ツキノヒト ツキノヒト ツキノヒト ツキノヒト ツキノヒト ツキノヒト

レビュワーハマリ度グラフィック サウンド合計総合判定
ES 8 /10 8 /10 9 /10 50/60 B
赤松弥太郎 8 /10 8 /10 9 /10

 《 ES 》  ハマリ度:8 グラフィック:8 サウンド:9

今回のイチオシゲーム「ツキノヒト」は、「基本の戦闘難易度は高め」と謳う程、戦闘バランスの厳しいRPGになっています。
厳しい戦闘バランスの原因も多数備わっており、その対処が楽しい作品になっています。

1. ザコが強い

本作は、ザコがかなり強い設定になっています。というより、主人公側が脆いといった方が正しいでしょうか。
HPだけは戦闘開始時に全回復するお助けシステムが入っていながら、最も耐久力の高いジーマですら、回復・バフなしでは3ターン耐えられません。ましてや、耐久力の低いカグヤにうっかり攻撃が集中すると、1ターンでダウンしかねません。
耐えられるようにするためには、1ターン目は防御力バフを掛けて耐える必要があります。しかも、敵によって有効なバフが異なるのが更に難しさに拍車をかけます。単体攻撃が主の敵に対しては、ジーマの「ウォークライ」でかばい、攻撃を1人に集中させるのが一番です。
ただし、複数攻撃にはかばう効果は発揮されません。複数攻撃を持つ敵に対してはジーマの「防衛指示」・カグヤの「りゅう座の神話」などの全体防御バフで、全員の耐久力を底上げして挑みましょう。
また、RPGツクール作品の例に漏れず、属性耐性は下手な防御力アップよりダメージを下げてくれます。そして、本作で属性耐性を持つ武器は、ボスのドロップ素材が必要などの理由で希少品となっています。ボスを1体倒したら、必ずナナミに話しかけ、装備ラインアップをチェックしましょう。

2. 属性が分かりづらい

「属性耐性が重要」と先述しましたが、本作ではこの「属性」が砕・突・光・音・万能と理解しづらい分け方になっています。

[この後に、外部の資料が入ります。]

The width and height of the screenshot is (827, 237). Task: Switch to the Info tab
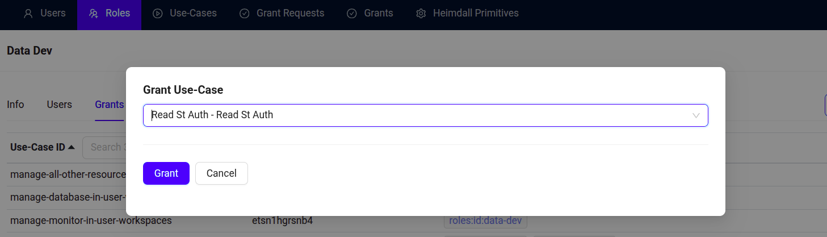(x=15, y=105)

そして、どの敵にどの属性が効くのか、敵の見た目で分かりづらいのも、本作の難しさの要因になっています。「水棲っぽいから光が弱点」「外殻・装甲を持つ敵は砕が弱点・突には抵抗」とは限らないのが困りもの。
各敵の耐性・弱点などは、一定回数闘うと「エネミー図鑑」に記載されます。あまりに消耗が激しい敵の場合、「エネミー図鑑」を見直して作戦を変えるのをお勧めいたします。
また、「エネミー図鑑」であっても、敵が使うスキル(属性・与えるデバフ)についての情報は記載されていません。こちらは「実際に受けて覚える」しかないのが現状です。

3. とにかく経験値稼ぎ

RPGの難易度の高さには様々な方向性があり、「レベルを上げれば対処できるもの」「レベルでは対処できないもの」に分かれています。本作「ツキノヒト」は、「レベルを上げれば対処できるもの」がかなり多いシステムになっています。
その最大たるものが、レベル数だけ貯まるSPを消費して自由にカスタマイズできるスキル。行先にいる敵に有効なスキルを優先して覚えるのが鉄則となります。
そして、このスキルが最も重要になるのは、実は特殊型のイアンなのです。彼の覚える状態異常スキルは、序盤の「感覚インタラプト(敵全員に命中率低下デバフを付与)」からして強力極まりないスキルです。イアンのデバフスキルは、同時にそのデバフへの抵抗力を下げる効果も付与されるものも多いため、繰り返し使えばデバフを与えやすくなるのです。
覚えるスキルが固定化しがちなジーマやカグヤも、話が進めばより強力なスキルを覚えるようになります。
難易度が高いRPGは、戦法を広げて弱点を突ける楽しさもあるRPGです。船長に話しかけてスキルを初期化するのが最適手段となる場面も多々出てきます。使えるスキルは、常に確認しておきましょう。

4. 危なくなったらすぐ脱出!

「ツキノヒト」の難易度はCasual, Venture, Lunaticの3種類。このうち、Casual, Ventureはザコ戦で負けても中継地点に戻るだけでGAME OVERにはなりません。ただし、そのまま探索を再開するのは愚の骨頂です。
「ツキノヒト」の戦闘は、終了するたびにHPは回復しますが、MPは回復しません。全滅するほどの激しいバトルならば、当然、MPも枯渇しているはずです。おとなしく拠点に帰ってMPを全回復しておきましょう。「ツキノヒト」では、「拠点に帰還した瞬間に無料で全回復」「戦闘時以外ならいつでも脱出可能」と、立て直しがしやすいバランスになっています。これは最高難易度のLunaticでも変わりません。
先述の通り、ザコ戦でもMP消費なしでは戦えないバランスになっています。特にカグヤのMPは枯渇しがちです。「次の戦闘に耐えられるほどのMPが残っていない」と判断したら、潔く撤退しましょう。
心配せずとも、帰還までに溜めた経験値と資金で更なる強化ができるはずです。本作は1つの強化でかなり難易度が変わります。前回は全滅するほど強かった敵も、今回なら勝てる…そんな高難易度RPGならではの醍醐味を、常に味わえるゲームなのです。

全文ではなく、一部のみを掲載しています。